All the data should be repeated exactly. Any image in it is left out.

The data Start Marker

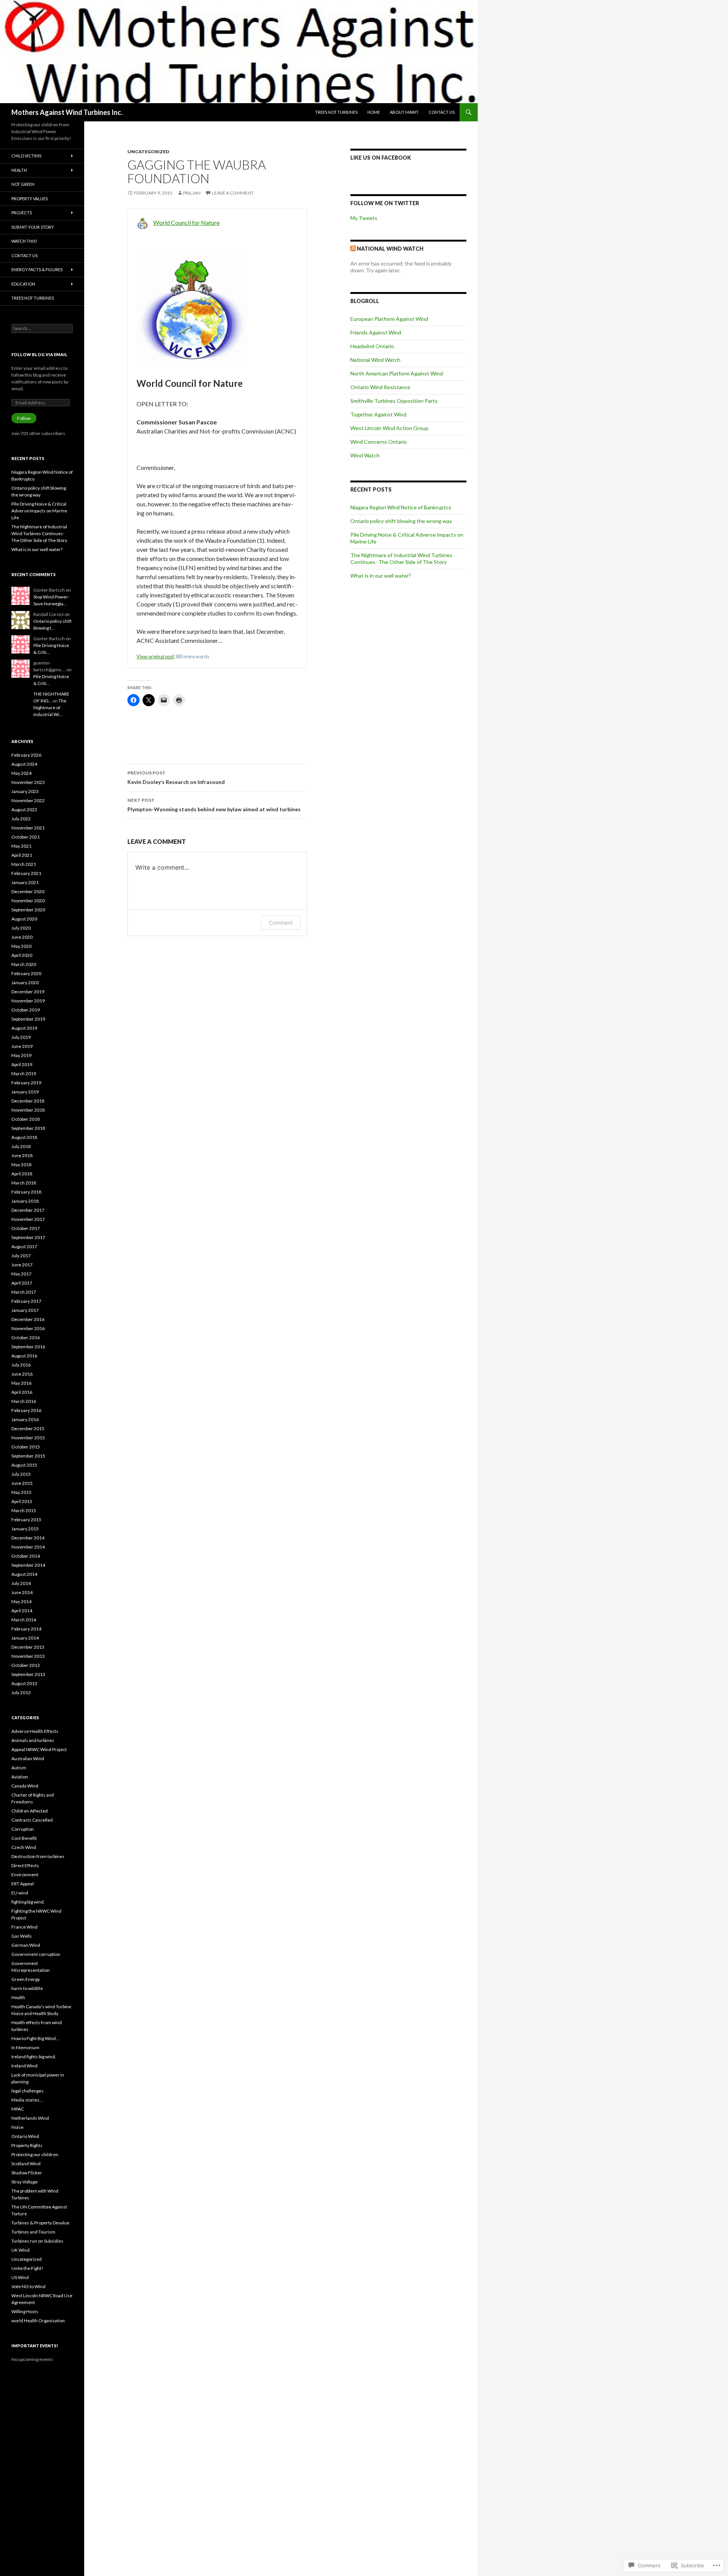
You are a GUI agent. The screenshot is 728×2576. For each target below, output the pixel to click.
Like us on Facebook (380, 157)
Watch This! (24, 241)
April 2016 (21, 1392)
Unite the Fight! (27, 2268)
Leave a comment (233, 193)
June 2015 (22, 1483)
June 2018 (22, 1155)
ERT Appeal (22, 1883)
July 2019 (21, 1037)
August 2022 (24, 809)
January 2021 (25, 882)
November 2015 (28, 1437)
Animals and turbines (32, 1740)
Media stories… (27, 2100)
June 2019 (22, 1046)
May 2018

The data End Marker

## Result for this exercise
You are a GUI agent. The screenshot is 728×2576. For each target below, output the pixel to click.
Like us on Facebook (380, 157)
Watch This! (24, 241)
April 2016 (21, 1392)
Unite the Fight! (27, 2268)
Leave a comment (233, 193)
June 2015 (22, 1483)
June 2018 (22, 1155)
ERT Appeal (22, 1883)
July 2019 (21, 1037)
August 2022 (24, 809)
January 2021 (25, 882)
November 2015 (28, 1437)
Animals and turbines (32, 1740)
Media stories… (27, 2100)
June 2019 (22, 1046)
May 2018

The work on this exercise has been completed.